Modeling the fall semester
Prof. Peter Frazier’s model — which became the basis for the University’s reopening decision — says a residential semester that includes a virus screening program will better protect the public health of the community than a semester held completely online.
But Jeff Pea grad, a Ph.D. student in cellular and molecular medicine who sat on a reopening committee, worries that Cornell placed too much weight on a model — a predictive framework that relies heavily on assumptions — to explain why they decided to welcome students back to campus.
He said the model “attempts at [predicting] a lot of things well” in trying to grasp what campus would look like in the fall. But with so much uncertainty, he said he doesn’t fully agree with the conclusion that a residential semester is safer than keeping campus closed.
“No model is perfect,” Pea said. “I think it shouldn’t be what we’re putting all our weight into. There’s a real concern for students coming back.”
Pea added that Pollack’s reopening announcement was only a starting point for ongoing conversations about campus health and safety, with information gaps to fill, particularly within the graduate student community.
In a Sun letter to the editor, Pea, Rebecca Harrison ’14 grad and Arielle Johnson grad called on Cornell to give all graduate students the option to work remotely without needing to go through medical accommodations or provide documentation. The current recommended policy asks graduate students to apply for remote work through Cornell Student Disability Services or their supervisor.
“I share many other graduate students’ concerns about the absence of attention to our health and safety in President Pollack’s reopening announcement,” Harrison told The Sun in an email on Tuesday. “Graduate student labor is critical for keeping the gears of undergraduate education at Cornell running, but this should not be at the expense of our own needs to be comfortable returning to our classrooms.”
‘Nothing is clear’
Pollack’s email also left many undergraduates eager for more information. How will students physically distance while walking between classes? How will bathrooms operate? How will Cornell monitor travel away from campus?
For Markus, the reopening message left questions about everything from pre-enrollment dates to library policies.
“It’s all so obscure, what’s going on behind the scenes,” Markus said. “Nothing is clear. I still don’t really know what their plan is. I have no sense of what is going to go on next semester.”
Even as the email left students with more questions than answers, many also said they see the value of reopening campus, particularly for those without access to a computer or a safe learning environment at home.
Sillin called reopening campus “necessary” for many students without quiet home study spaces and internet connection, even as he worries those who suffered the most during the remote spring 2020 semester could again face the brunt of a potential second campus shutdown.
Despite so many unknowns, students who are able to return know one thing: They’re grateful to be heading back to campus, even if it won’t feel the same.
“I’m absolutely just going to be glad to be back on campus,” Hong said. “Leaving was very emotional.
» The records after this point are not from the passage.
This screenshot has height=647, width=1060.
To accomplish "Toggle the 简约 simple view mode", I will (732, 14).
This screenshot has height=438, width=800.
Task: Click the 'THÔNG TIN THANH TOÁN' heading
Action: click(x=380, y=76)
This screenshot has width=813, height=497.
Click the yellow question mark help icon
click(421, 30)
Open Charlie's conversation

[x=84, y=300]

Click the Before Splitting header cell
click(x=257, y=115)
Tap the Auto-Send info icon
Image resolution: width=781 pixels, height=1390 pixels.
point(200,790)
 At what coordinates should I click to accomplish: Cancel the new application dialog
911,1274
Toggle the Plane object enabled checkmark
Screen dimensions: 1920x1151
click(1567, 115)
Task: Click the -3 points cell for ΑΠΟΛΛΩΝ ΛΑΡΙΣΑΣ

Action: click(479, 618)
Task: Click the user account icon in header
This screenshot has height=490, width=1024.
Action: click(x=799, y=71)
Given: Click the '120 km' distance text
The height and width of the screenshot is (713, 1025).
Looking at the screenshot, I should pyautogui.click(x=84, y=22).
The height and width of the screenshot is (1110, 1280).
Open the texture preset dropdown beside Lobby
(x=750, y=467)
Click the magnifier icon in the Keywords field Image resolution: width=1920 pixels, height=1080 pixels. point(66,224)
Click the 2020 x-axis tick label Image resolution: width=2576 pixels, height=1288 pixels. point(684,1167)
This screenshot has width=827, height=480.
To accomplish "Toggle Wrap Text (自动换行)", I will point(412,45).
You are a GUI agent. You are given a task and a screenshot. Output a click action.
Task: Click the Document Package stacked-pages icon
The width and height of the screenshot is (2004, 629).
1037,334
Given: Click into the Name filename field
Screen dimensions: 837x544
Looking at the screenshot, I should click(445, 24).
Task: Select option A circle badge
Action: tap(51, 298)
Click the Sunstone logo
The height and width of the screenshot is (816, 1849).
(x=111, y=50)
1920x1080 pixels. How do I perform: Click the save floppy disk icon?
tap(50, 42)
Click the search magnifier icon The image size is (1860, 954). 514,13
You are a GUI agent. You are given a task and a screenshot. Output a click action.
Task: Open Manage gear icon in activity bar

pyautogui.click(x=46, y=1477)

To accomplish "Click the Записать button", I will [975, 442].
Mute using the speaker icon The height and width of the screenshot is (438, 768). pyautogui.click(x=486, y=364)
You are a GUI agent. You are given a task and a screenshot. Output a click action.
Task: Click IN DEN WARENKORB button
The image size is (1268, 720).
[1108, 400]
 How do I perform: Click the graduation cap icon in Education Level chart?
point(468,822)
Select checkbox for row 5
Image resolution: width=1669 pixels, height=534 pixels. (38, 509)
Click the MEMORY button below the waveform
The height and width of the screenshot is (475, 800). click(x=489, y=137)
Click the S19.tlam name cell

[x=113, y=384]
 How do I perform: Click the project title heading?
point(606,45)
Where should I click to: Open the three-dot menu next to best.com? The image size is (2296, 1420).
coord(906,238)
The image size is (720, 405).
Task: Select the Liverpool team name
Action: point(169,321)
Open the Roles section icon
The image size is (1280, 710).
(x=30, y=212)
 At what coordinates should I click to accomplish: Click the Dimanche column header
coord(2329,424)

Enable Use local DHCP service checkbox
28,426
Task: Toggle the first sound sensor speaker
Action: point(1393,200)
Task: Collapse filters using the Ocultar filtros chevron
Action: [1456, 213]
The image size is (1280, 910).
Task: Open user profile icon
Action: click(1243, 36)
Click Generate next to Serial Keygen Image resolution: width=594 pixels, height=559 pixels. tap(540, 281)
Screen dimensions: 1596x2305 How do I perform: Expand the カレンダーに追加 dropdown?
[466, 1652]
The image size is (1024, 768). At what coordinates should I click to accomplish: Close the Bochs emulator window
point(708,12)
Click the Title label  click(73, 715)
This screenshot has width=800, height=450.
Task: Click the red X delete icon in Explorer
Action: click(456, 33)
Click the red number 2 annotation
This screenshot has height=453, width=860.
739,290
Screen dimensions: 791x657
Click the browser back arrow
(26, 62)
It made a lot of us realize how much the college experience means to us, and it’s a short four years. Having any of that back in any capacity is better than nothing.”
Hong’s off-campus apartment lease has already started, but more than that, she said she is looking forward to building physical models with CUAir, her project team, and reuniting with her friends.
When she gets back to campus, she first plans to buy a tub of Big Red Bear Tracks.